Unnerving as it is to realize, talk of humane governance in Libya is going to be a casualty of diplomacy both venal and pragmatic. Mr. Blair's visit brought with it the unveiling of a deal for Shell to develop Libyan liquefied natural gas for export forecasted to be worth $1 billion. As further agreements to exploit Libya's oil resources are formulated and Britain's economic stake grows, the U.K. will presumably become still more reticent to criticize Gaddafi's human rights record.

The most recent BP statistical review of British proven oil reserves reports that at current consumption levels the UK has only 5.4 years left before its proven oil reserves are depleted, and concludes that to ensure this doesn't result in an unprecedented energy crisis, a source of new plentiful, cheap and easily accessed petroleum needs to be found. Possessing a capacity to produce 1.7 million barrels daily of low sulfur crude oil at the price of $1 a barrel in some fields and a strategically convenient location in North Africa, Libya is in a strong position to fill in these energy gaps, no matter the nation's moral failings.

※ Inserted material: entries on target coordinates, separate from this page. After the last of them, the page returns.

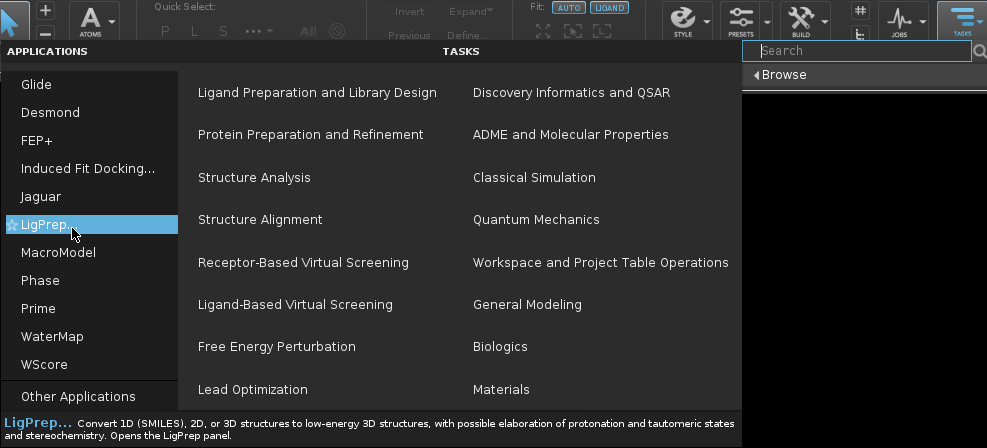Choose Quantum Mechanics task category
Screen dimensions: 987x448
536,220
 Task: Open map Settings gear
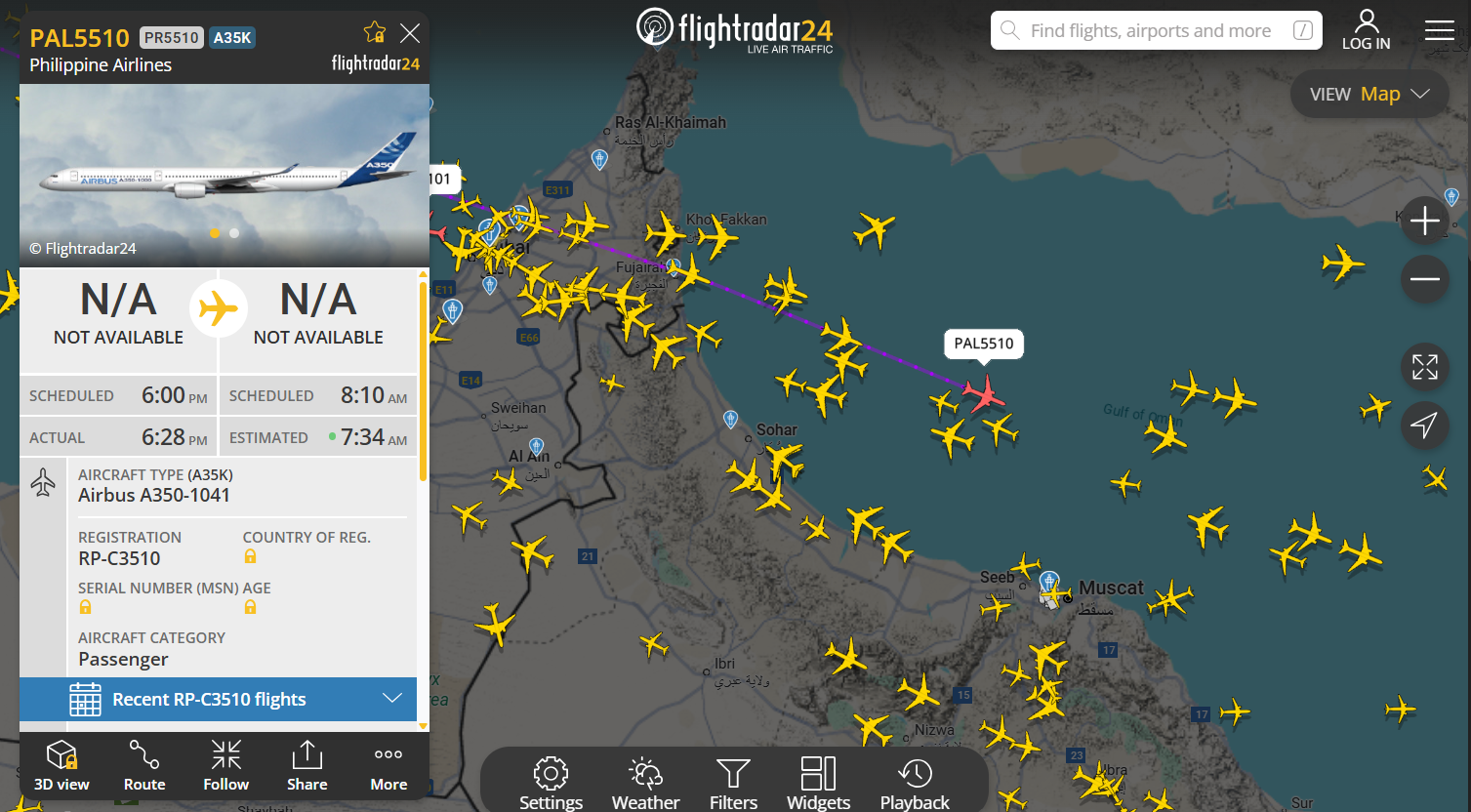tap(551, 783)

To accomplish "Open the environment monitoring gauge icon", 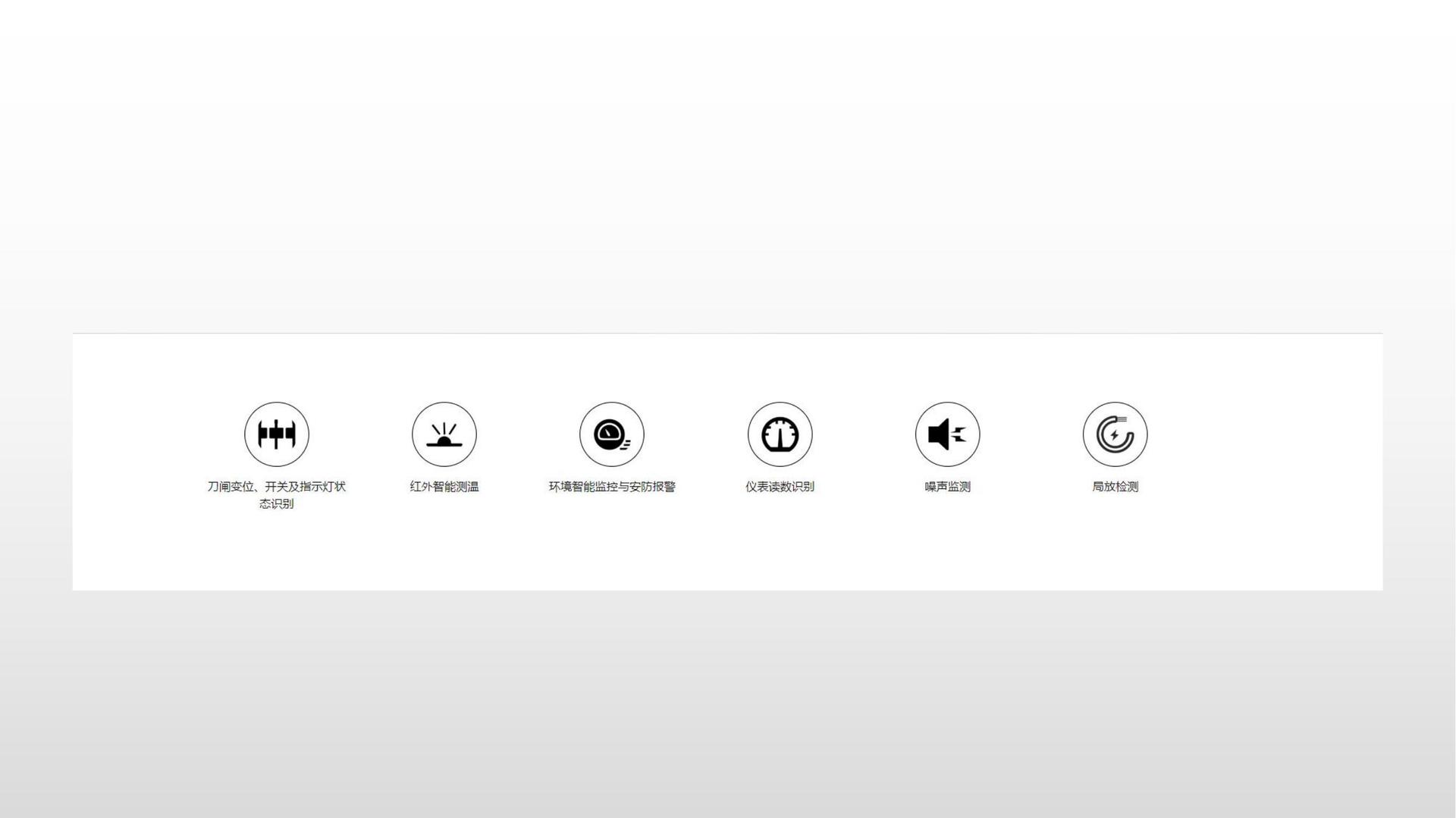I will (612, 434).
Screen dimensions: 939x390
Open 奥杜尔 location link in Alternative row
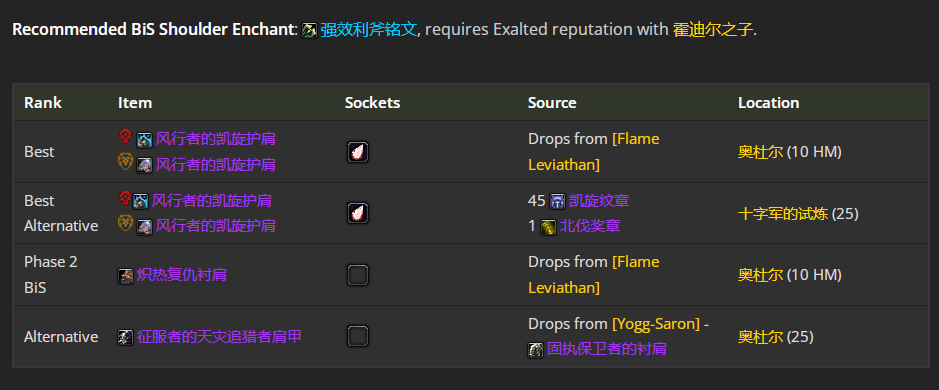[x=761, y=337]
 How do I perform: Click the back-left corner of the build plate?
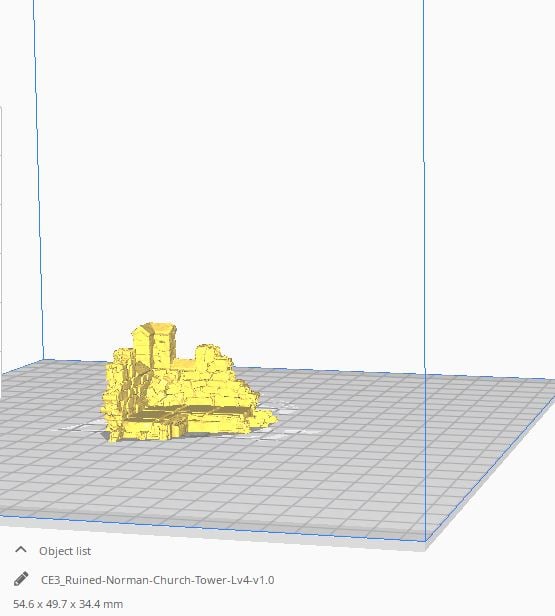pyautogui.click(x=44, y=359)
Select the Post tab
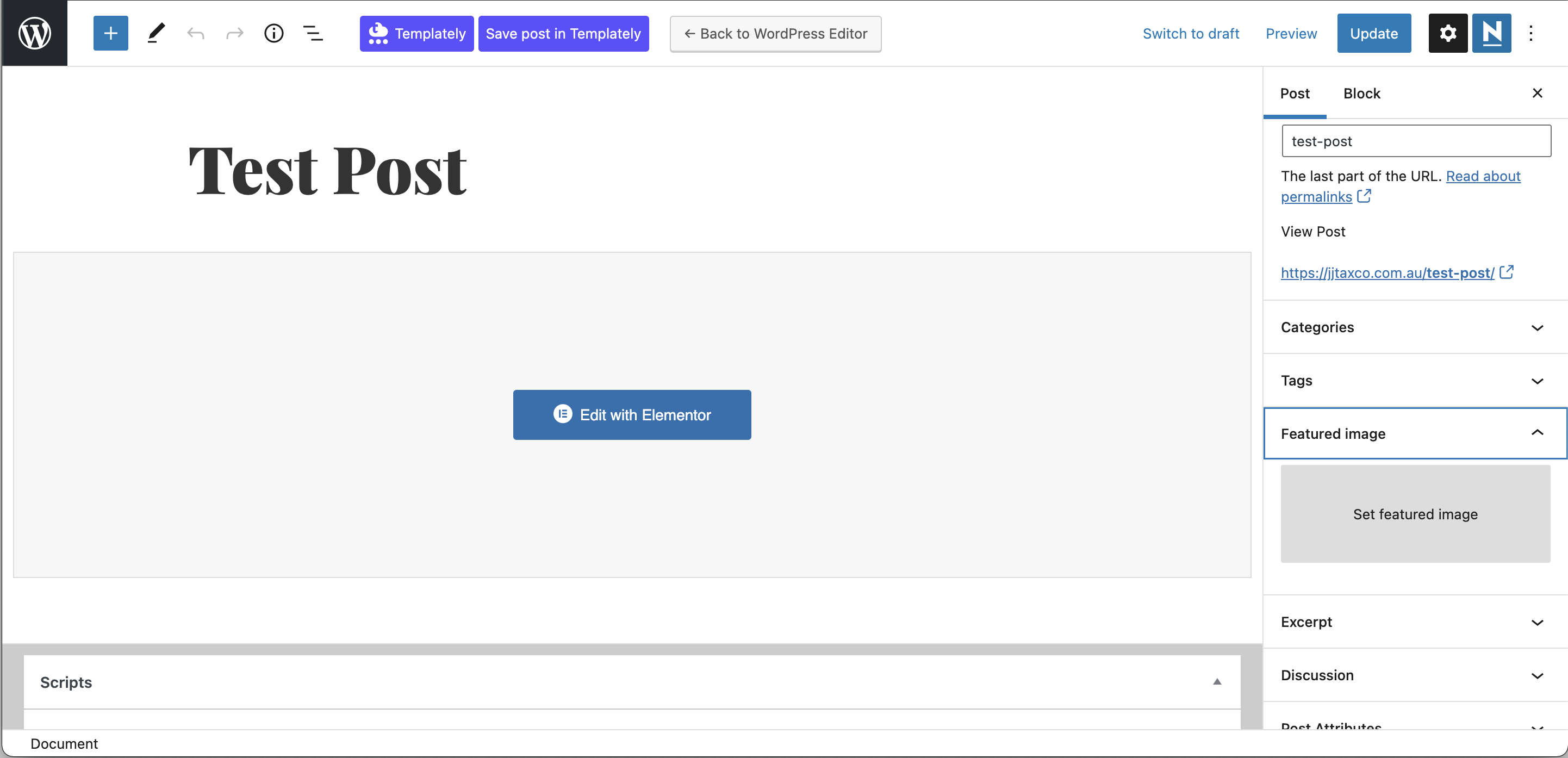Image resolution: width=1568 pixels, height=758 pixels. [x=1295, y=93]
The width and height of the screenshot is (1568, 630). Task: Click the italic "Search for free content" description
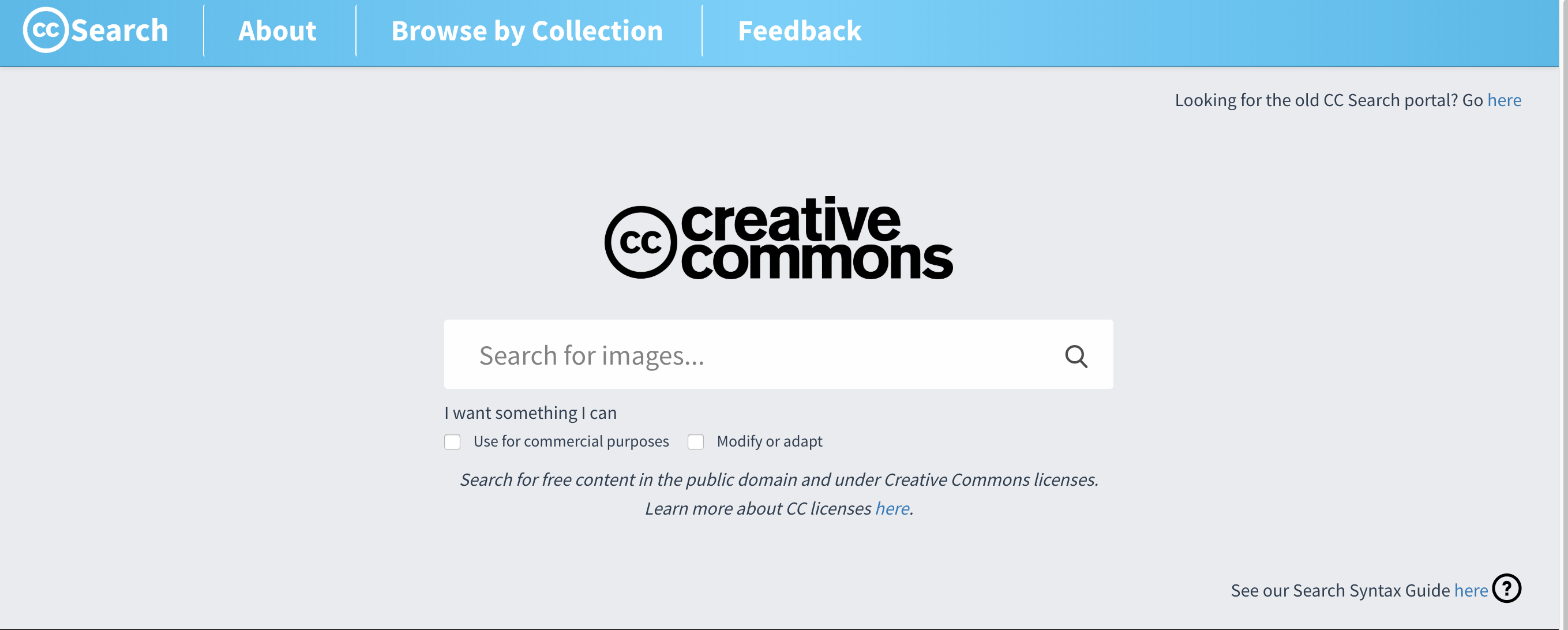(x=779, y=479)
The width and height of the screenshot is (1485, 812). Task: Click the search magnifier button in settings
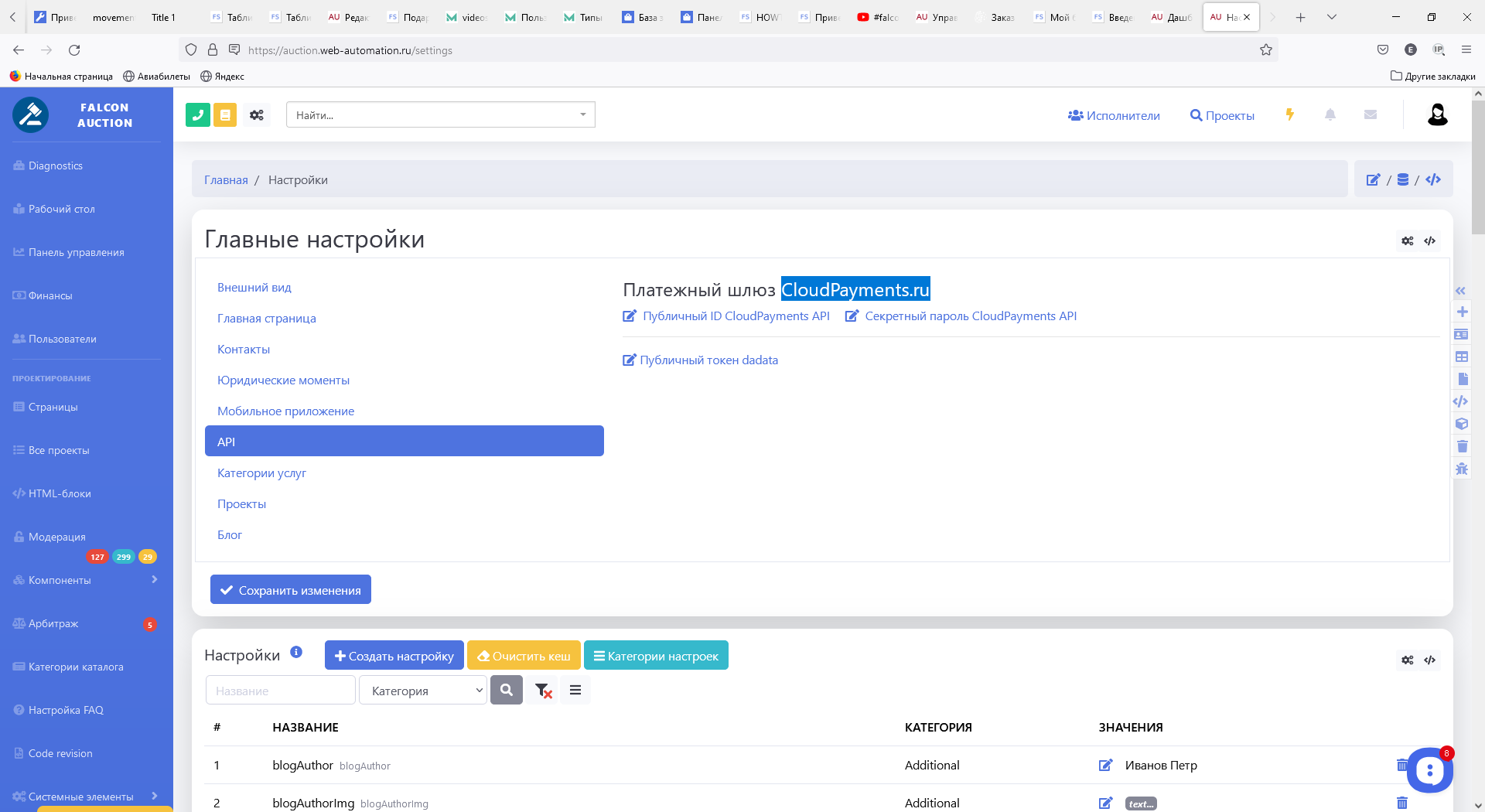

But while these concerns have certainly helped fast track Libya's rehabilitation process, they don't in themselves invalidate it. Since the fall of the Iron Curtain and even more so since 9/11, statesmen have had to concern themselves with the previously unthinkable prospect of poor states with mercurial leaders using nuclear devices in anger or selling them for profit. The lessons learned since Pakistan mastered the nuclear cycle is that third world nations without legitimate sources of income will turn, invariably, to weapons sales to pay their bills, becoming in effect epidemiological pumps of enrichment centrifuges and black market plutonium. We've no objection to extending carrots to those who stop such behavior, so long as, oil or no, Gaddafi still knows to fear the stick.